Shortly after reading a reader’s letter in this morning’s Financial Times about dropping the €500 note (did you know that 20 per cent of the notes, equivalent to €60 bn, are estimated to be in circulation in Spain?) I did a little shopping and couldn’t help but notice (and pick up!) quite a few 1 and 2 cent coins left on the ground and also note some customers waving away their small change. Of course, in Finland business and banks employ ‘Swedish rounding’ and, although they remain legal tender, the government has decided to remove 1 and 2 cent coins from circulation. Curious, this; a currency that simultaneously has denominations too big and, apparently, too small. This got me thinking about other situations I had witnessed where people were indifferent to coins on the ground. I could remember two. The first was Italy in the late 1970s. Five and ten lire coins were still theoretically in circulation but rare. The Standa supermarket chain regularly used teabags and sweets as substitutes for small change and a lady friend swears she was once given a tampon in her change in a chemists’ shop. Occasionally, I would see those tiny coins in the street where, presumably, they had been thrown, being considered practically worthless. The second was in the mid-1980s in East Berlin, at Friedrichstrasse station, where day visitors to the East would return through the checkpoint. It was illegal to take Ost marks out of the DDR. I ignored that edict, risked the wrath of the border police and now have my souvenir coins, but most people spent as much as they possibly could and then threw what remained on the ground, pfennigs and marks. It was a very strange sensation to watch people literally throwing away their money and I shall never forget the dull chink of the cheap aluminium alloy coins as they hit the tarmac.

3 Comments

  1. Jonathan

    It reminds me of a West Wing episode when Sam was asked a reason why The White House could not support a bill to abolish the penny.

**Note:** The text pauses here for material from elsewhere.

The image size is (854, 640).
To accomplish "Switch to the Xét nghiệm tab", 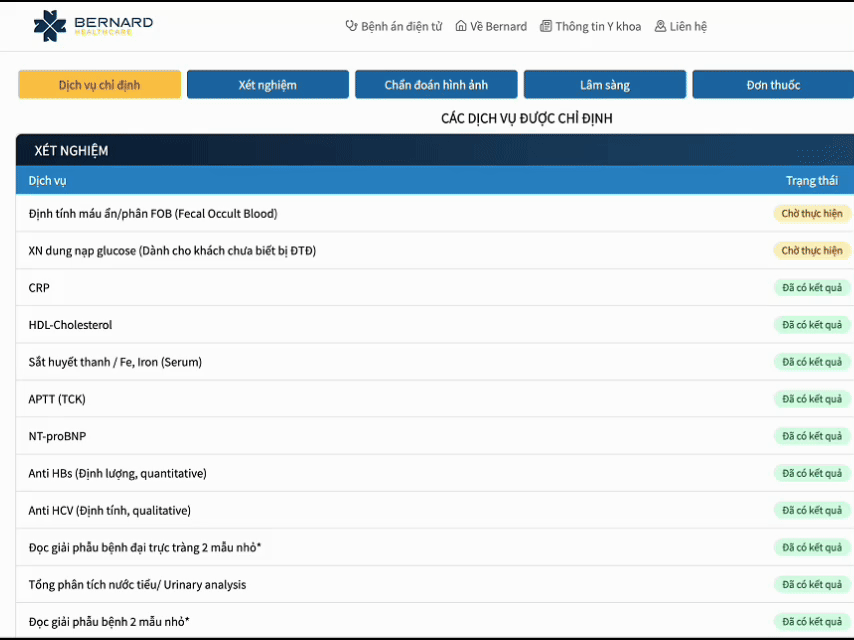I will click(267, 85).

    “It turns out the majority of pennies don’t circulate. They go in jars and sock drawers. Two-thirds of the pennies produced in the last 30 years have dropped out of circulation.”

  2. Hugo Kijne

    I was also thinking about the penny. It costs the US Mint three pennies to produce one and they still produce them. No wonder the US economy is not doing as well as it could.

  3. Per Sommerschield

    If their value as scrap metal is greater than their face value then they’re bound to disappear (this I believe was the problem with lire coins in the 70’s). Keep an eye on those small cent coins – they’re made of steel and… copper!